## Start

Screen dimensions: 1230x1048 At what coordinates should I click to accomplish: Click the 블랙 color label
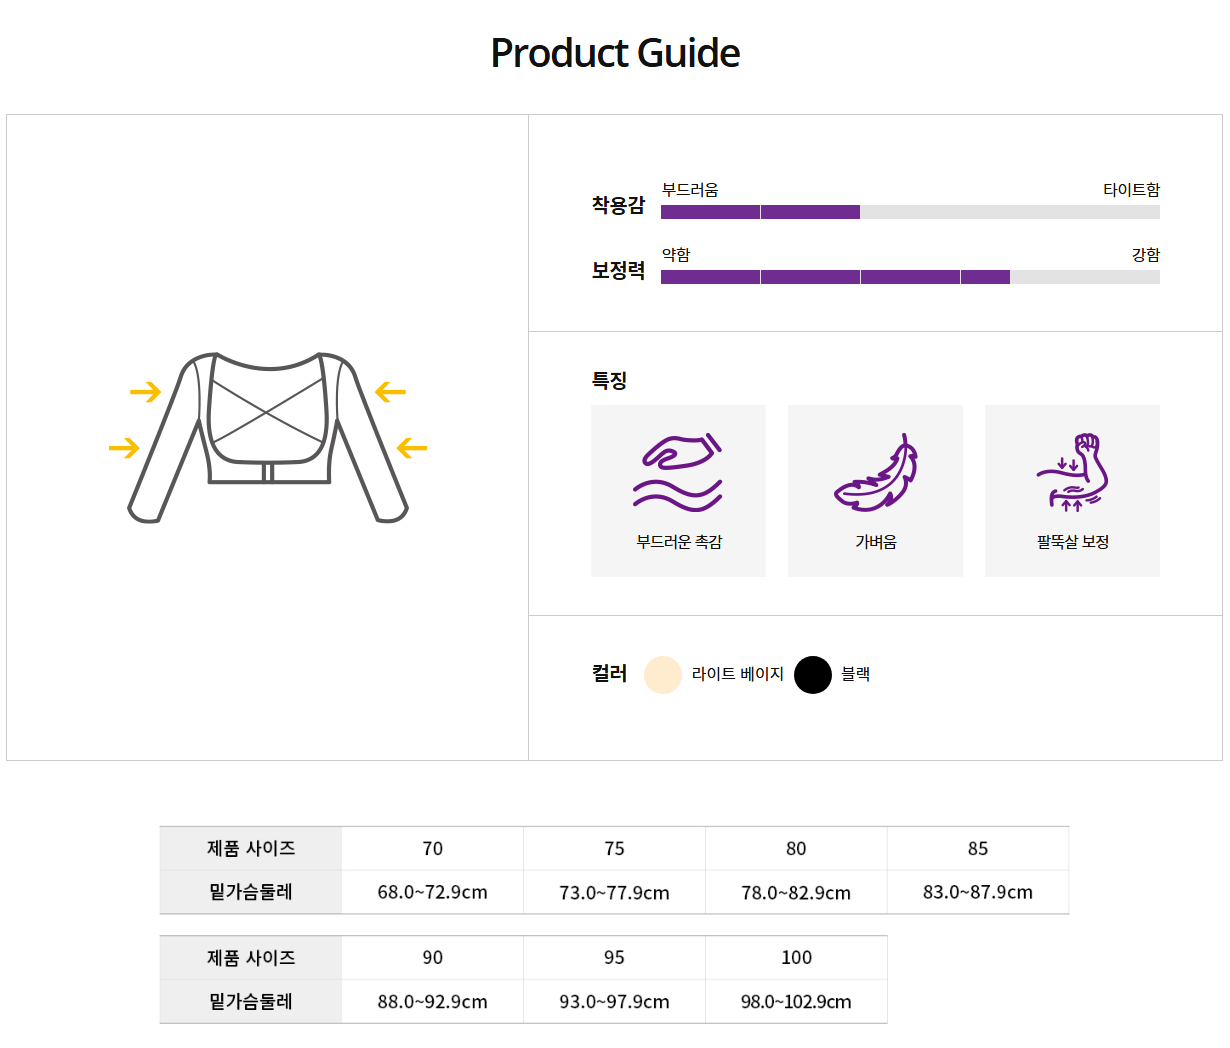tap(856, 675)
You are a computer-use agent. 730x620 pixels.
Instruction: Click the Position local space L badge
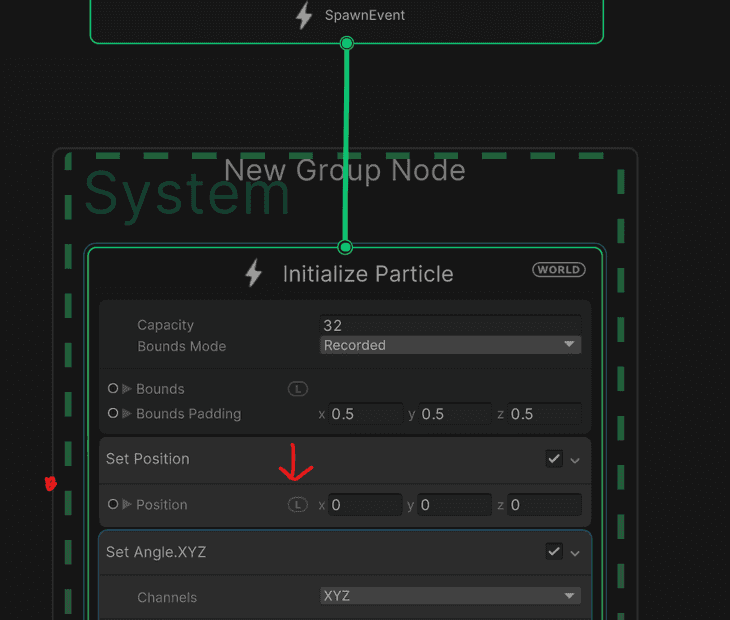pyautogui.click(x=298, y=505)
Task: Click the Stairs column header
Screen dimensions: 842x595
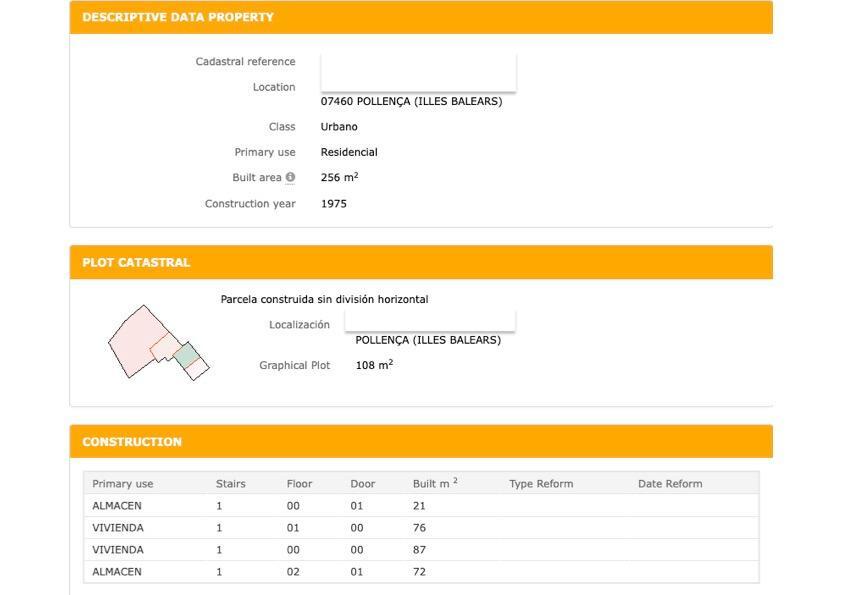Action: tap(230, 484)
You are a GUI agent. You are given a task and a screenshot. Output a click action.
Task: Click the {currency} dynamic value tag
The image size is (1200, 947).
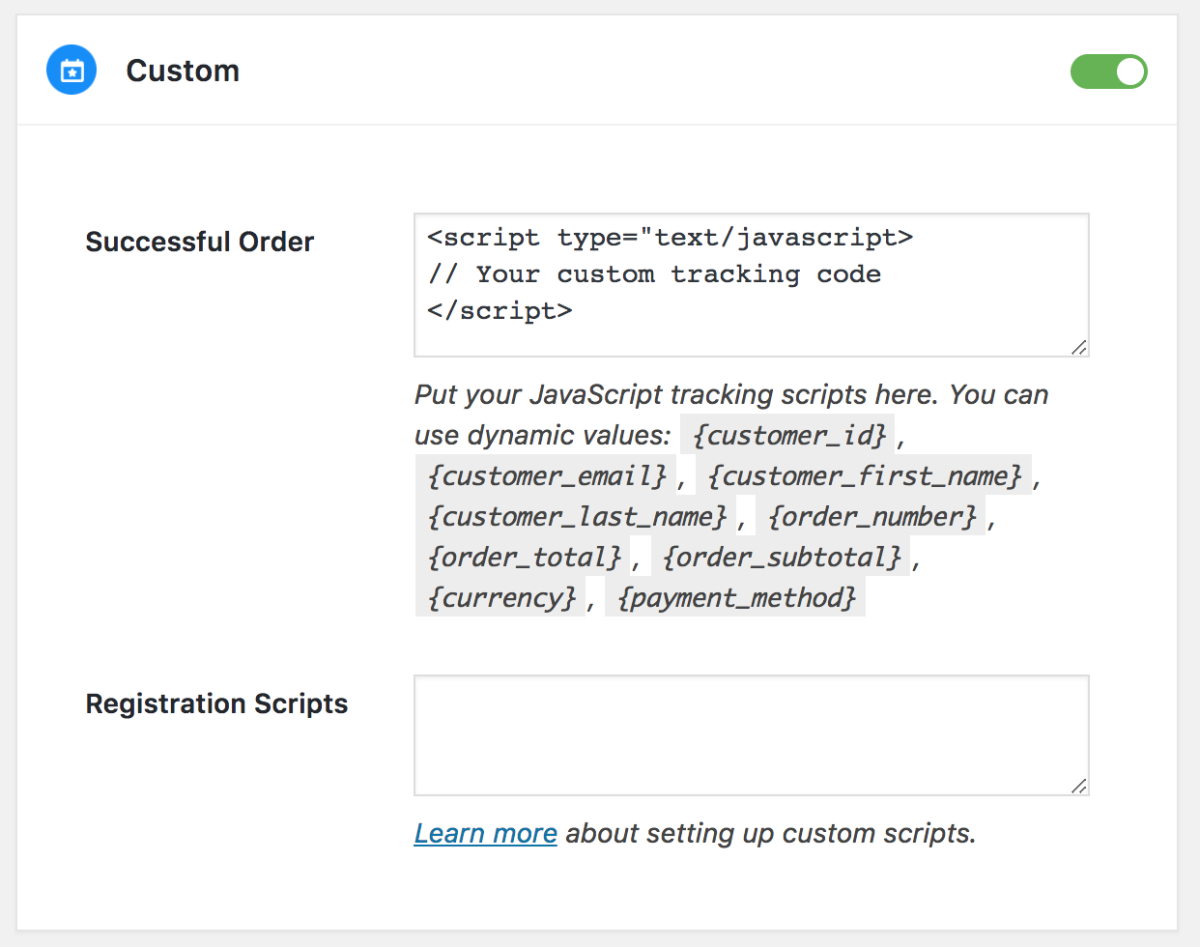(x=500, y=598)
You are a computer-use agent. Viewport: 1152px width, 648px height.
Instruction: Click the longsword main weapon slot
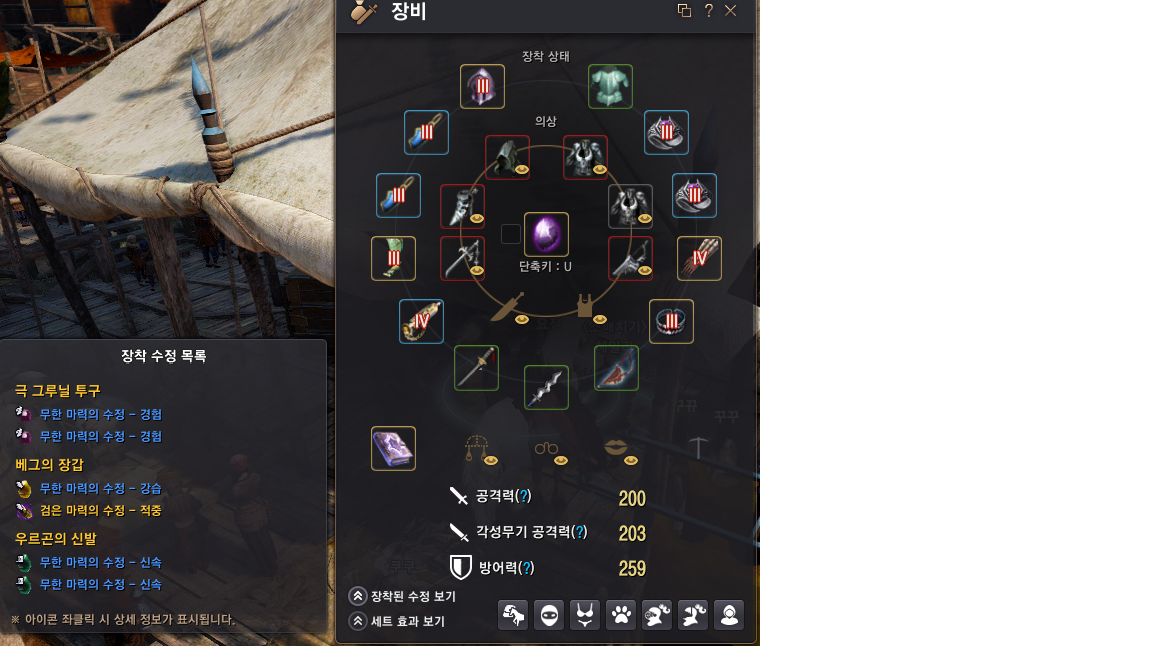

## End

» **TASK DETAILS**
Copy every line of the data above word for word, leaving out the pictures.

» **IN RESPONSE**
Screen dimensions: 1230x1048 At what coordinates should I click to accomplish: Click the 블랙 color label
tap(856, 675)
You are a computer-use agent. 730x620 pixels.
Instruction: Click the Position local space L badge
pyautogui.click(x=298, y=505)
Task: Click the Stairs column header
Screen dimensions: 842x595
Action: tap(230, 484)
You are a GUI agent. You are given a task and a screenshot. Output a click action.
Task: Click the {currency} dynamic value tag
The image size is (1200, 947).
(x=500, y=598)
You are a computer-use agent. Viewport: 1152px width, 648px height.
Instruction: Click the longsword main weapon slot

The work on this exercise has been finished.